Work task> For the material below, output exactly the span from the line with "公司简介 (507, 679)" to the line with "[支付] (920, 21)", including both, and nothing besides.

Extracted records>
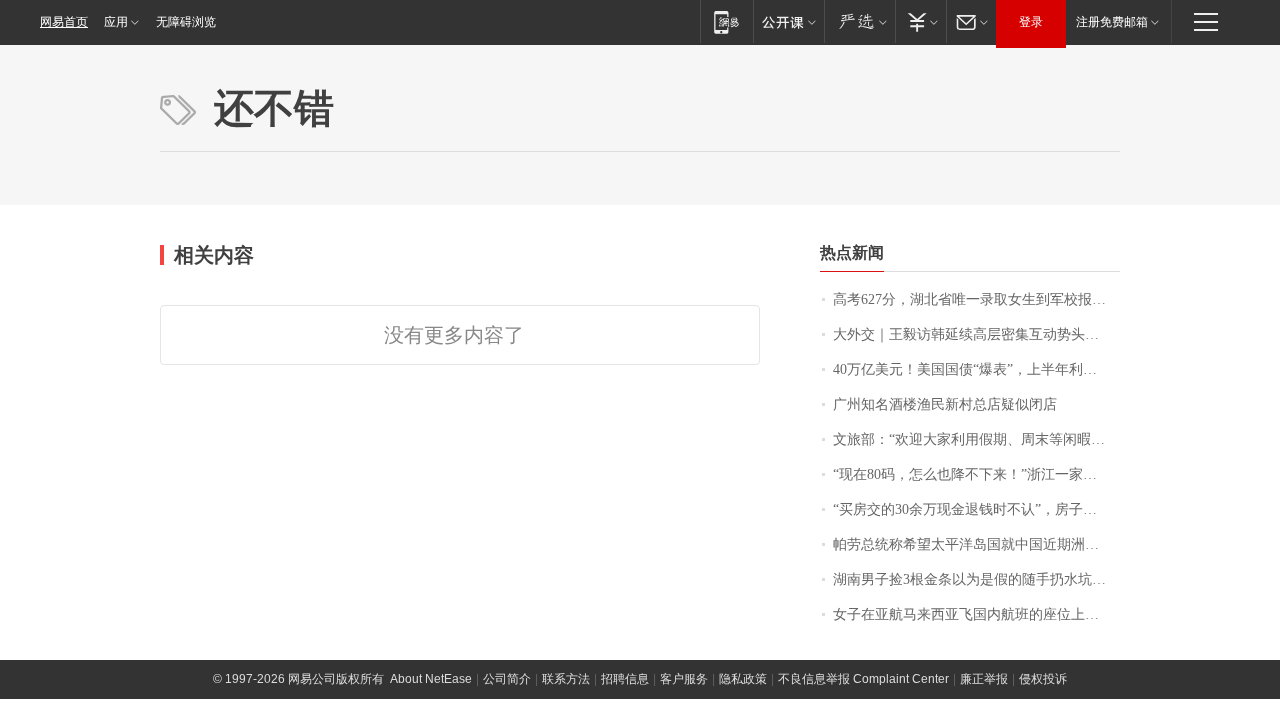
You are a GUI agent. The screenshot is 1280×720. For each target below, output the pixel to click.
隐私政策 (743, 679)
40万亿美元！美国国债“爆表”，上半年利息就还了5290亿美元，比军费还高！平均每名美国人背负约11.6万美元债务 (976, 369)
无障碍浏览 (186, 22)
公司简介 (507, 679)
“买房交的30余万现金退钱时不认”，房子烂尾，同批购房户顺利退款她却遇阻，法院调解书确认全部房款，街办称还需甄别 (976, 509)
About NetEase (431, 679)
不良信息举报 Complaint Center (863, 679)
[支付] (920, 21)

---

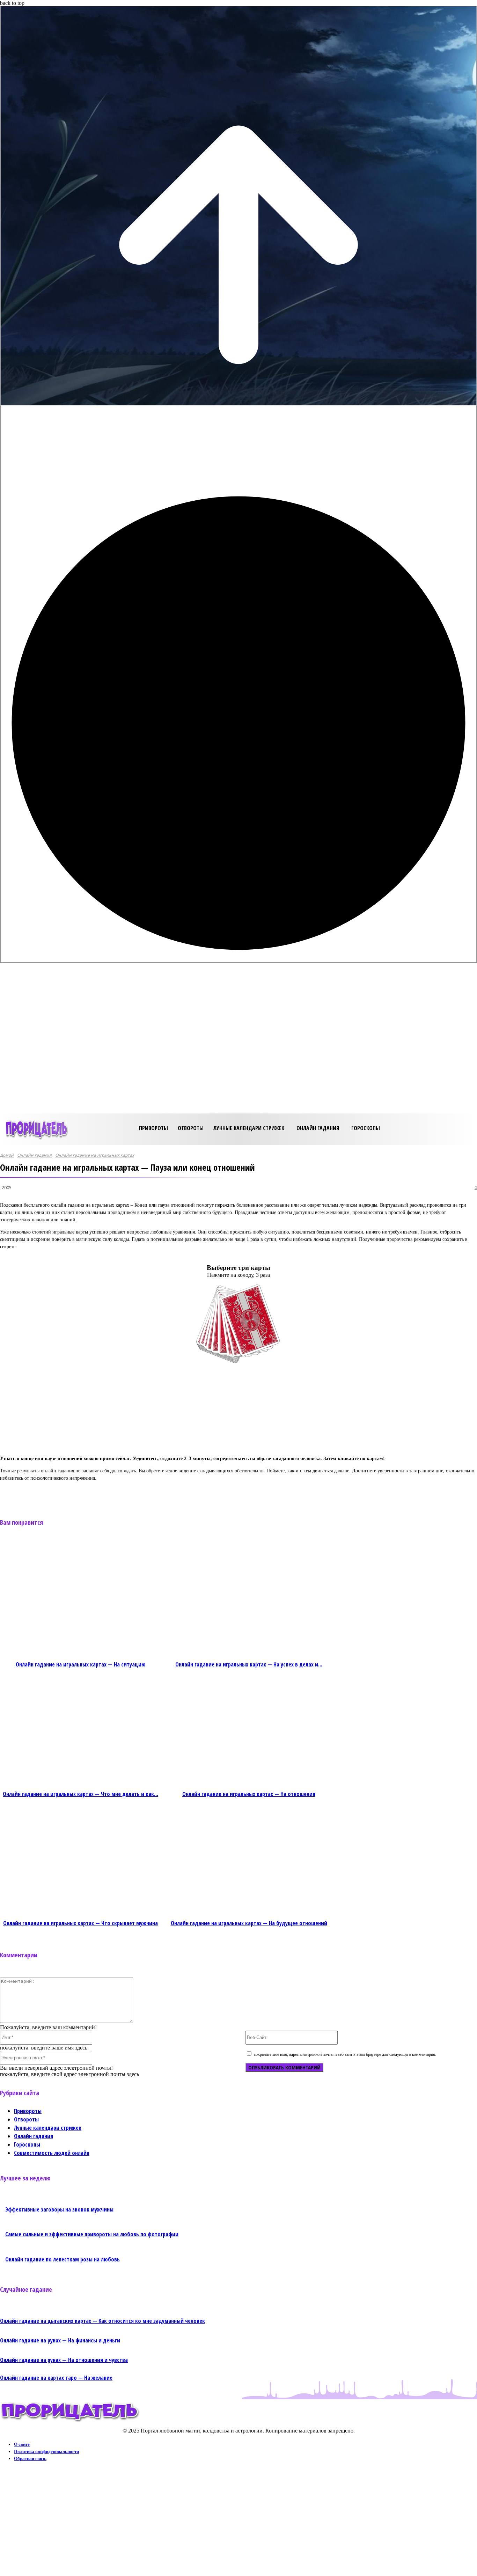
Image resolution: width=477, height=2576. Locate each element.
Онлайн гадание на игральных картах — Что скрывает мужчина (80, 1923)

Response box>
公司简介 (507, 679)
“买房交的30余万现金退钱时不认”，房子烂尾，同批购房户顺利退款她却遇阻，法院调解书确认全部房款，街办称还需甄别 (976, 509)
About NetEase (431, 679)
不良信息举报 Complaint Center (863, 679)
[支付] (920, 21)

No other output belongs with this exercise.